Business and political leaders were thrilled with the rate cuts. "Today's decisive action by the Federal Reserve to ease its monetary policies is good news for the economy and prospective home buyers seeking a piece of the American dream," the National Association of Home Builders said in a news release, and several members of Congress indicated that they approved of the action. House Financial Services Committee Chairman Barney Frank (D-Mass.), a frequent critic of the Fed, said he was "pleased."
But some economists expressed concern that the Fed may have overreacted. Unemployment, at 4.6 percent, remains low by historical standards. And oil prices are reaching all-time highs, which might eventually put inflationary pressure on the rest of the economy.
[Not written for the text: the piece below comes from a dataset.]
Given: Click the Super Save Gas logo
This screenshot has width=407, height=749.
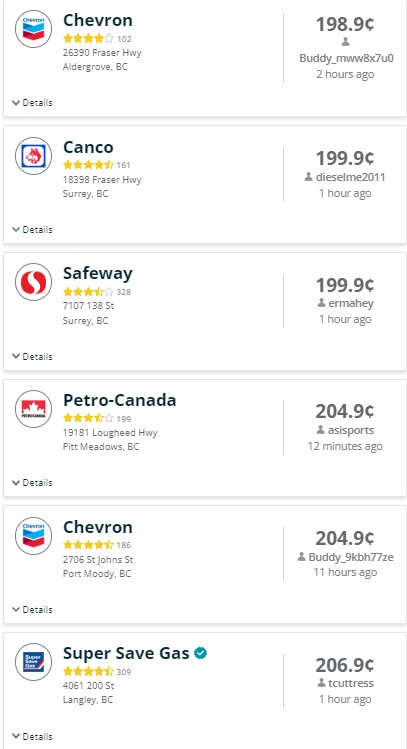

Consumer spending has remained reasonably strong, despite the slumping housing market.
"If we get a few decent economic numbers in the next couple of months and some signs of inflation, all of a sudden Bernanke has put himself in a tough spot," said Richard Yamarone, chief economist of Argus Research.
There were other signs yesterday that the problems that began in the market for home mortgages and spread to a wide range of debt markets may have a limited effect. Lehman Brothers, a large brokerage, reported its financial results for the quarter that ended Aug. 31 -- an early indicator of how much the credit crisis has crimped the ability of investment banks to continue playing a key role making funding available to businesses.
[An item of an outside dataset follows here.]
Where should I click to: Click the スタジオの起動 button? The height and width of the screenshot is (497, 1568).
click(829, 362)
The early answer: Not much. Lehman reduced the value of debt securities on its books by about $700 million, reflecting troubled markets for leveraged-buyout loans and residential mortgages. However, the firm's earnings fell only 3 percent from a year earlier, not as much as investors had expected.
Three other major investment firms report quarterly earnings this week: Morgan Stanley today and Bear Stearns and Goldman Sachs tomorrow. If, like Lehman, they report that damage from the credit crisis is manageable, the markets could get a psychological boost.
Also yesterday, the Labor Department reported that prices paid by producers of goods and services fell 1.4 percent in August and rose 0.2 percent excluding food and energy costs. The modest inflationary pressure in the producer price index could make it easier for the Fed to cut rates in the future.